Provided material ::
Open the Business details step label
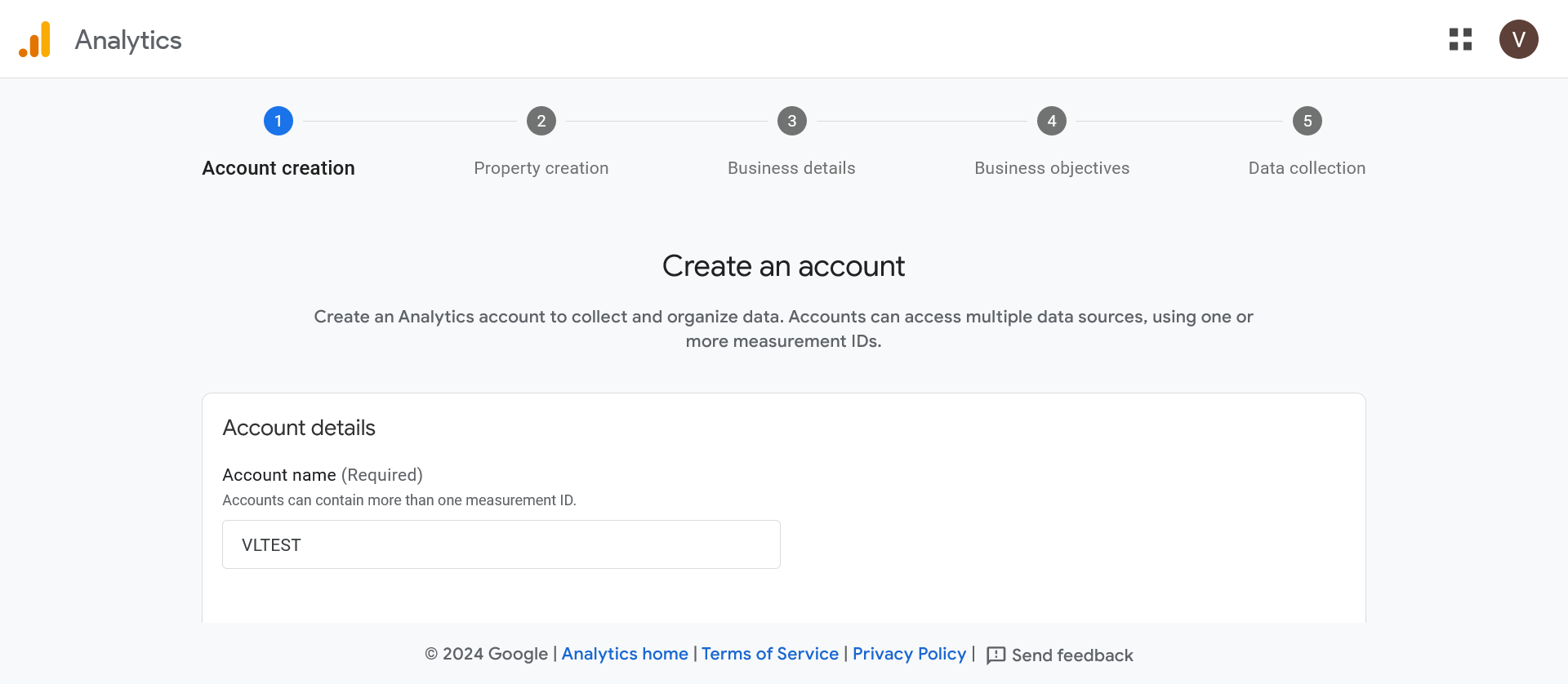This screenshot has height=684, width=1568. click(x=791, y=168)
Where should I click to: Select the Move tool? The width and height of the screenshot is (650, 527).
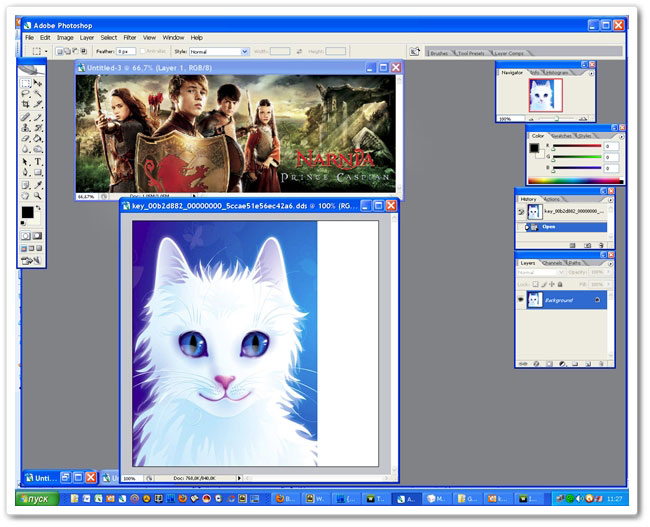click(38, 83)
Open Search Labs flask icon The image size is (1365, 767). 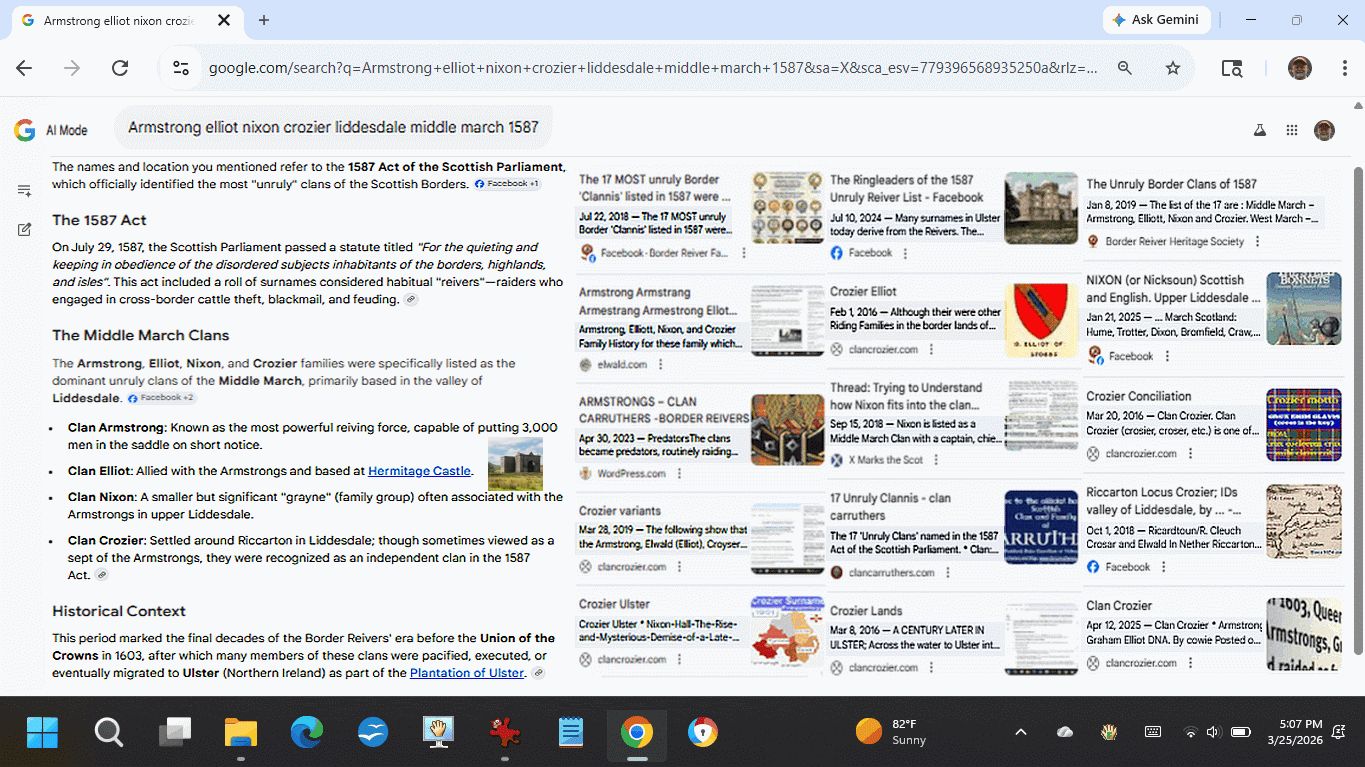pos(1260,130)
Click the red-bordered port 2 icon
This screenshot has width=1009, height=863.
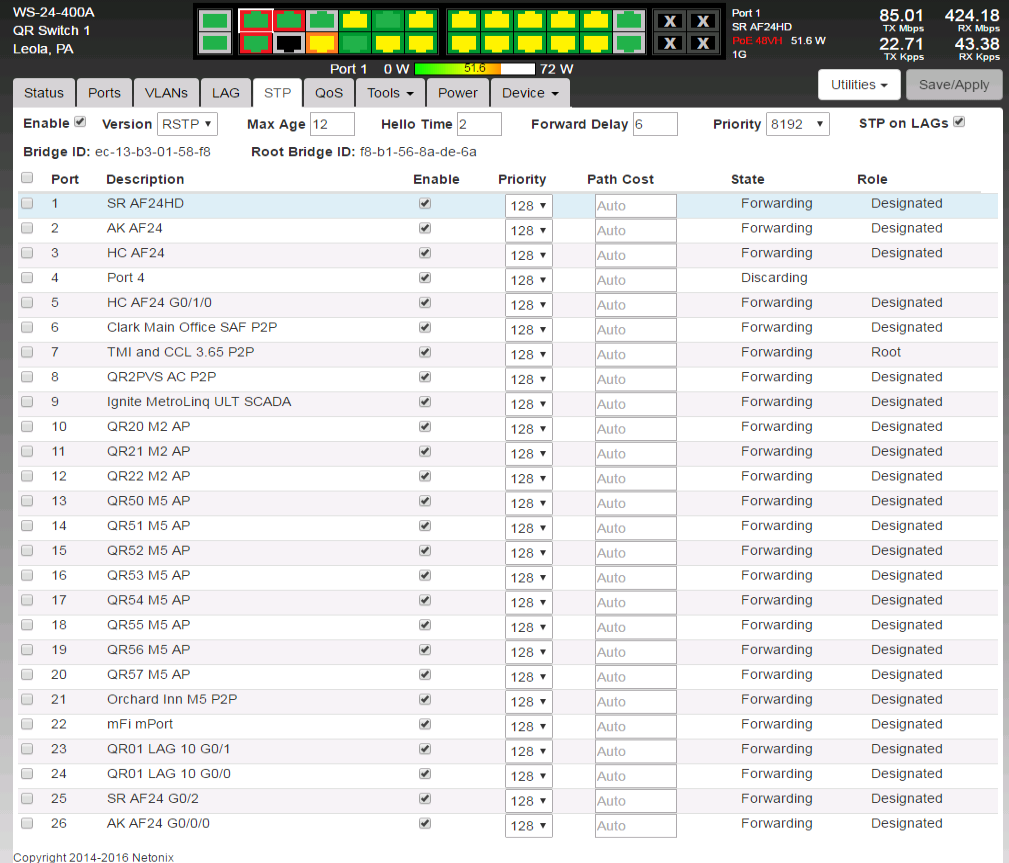256,43
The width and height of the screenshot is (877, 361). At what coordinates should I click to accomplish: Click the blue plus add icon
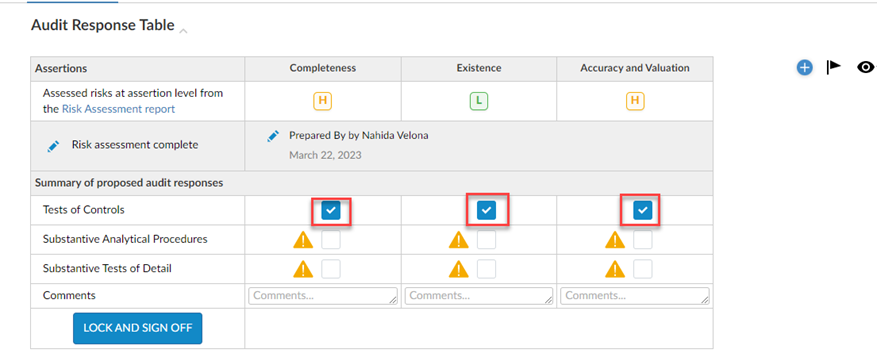point(804,68)
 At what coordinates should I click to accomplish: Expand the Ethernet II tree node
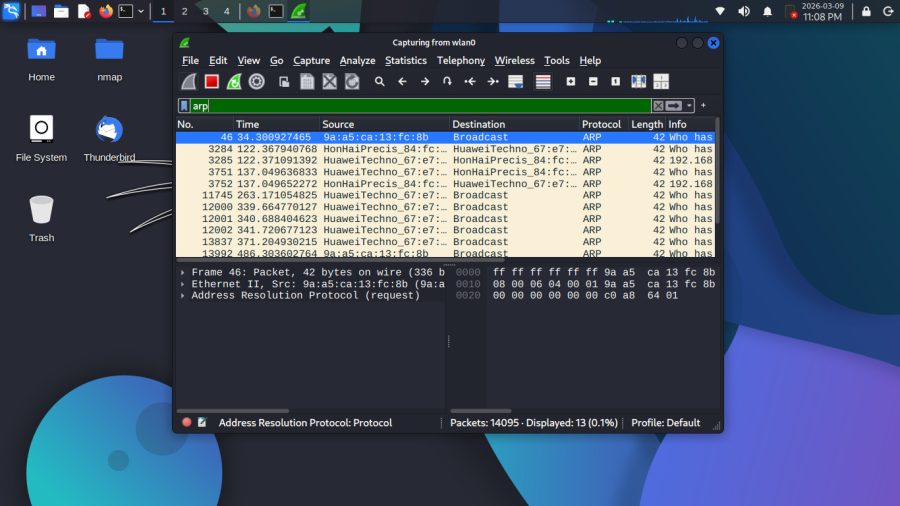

Your instructions :: Exactly the lines from the one that contains "Click the red-bordered port 2 icon" to the last line of the data, both included, should be set down, and no pictures should appear among them.

Expected answer ::
Click the red-bordered port 2 icon
This screenshot has width=1009, height=863.
256,43
The width and height of the screenshot is (877, 361). At what coordinates should I click to accomplish: Click the blue plus add icon
point(804,68)
 At what coordinates should I click to accomplish: Expand the Ethernet II tree node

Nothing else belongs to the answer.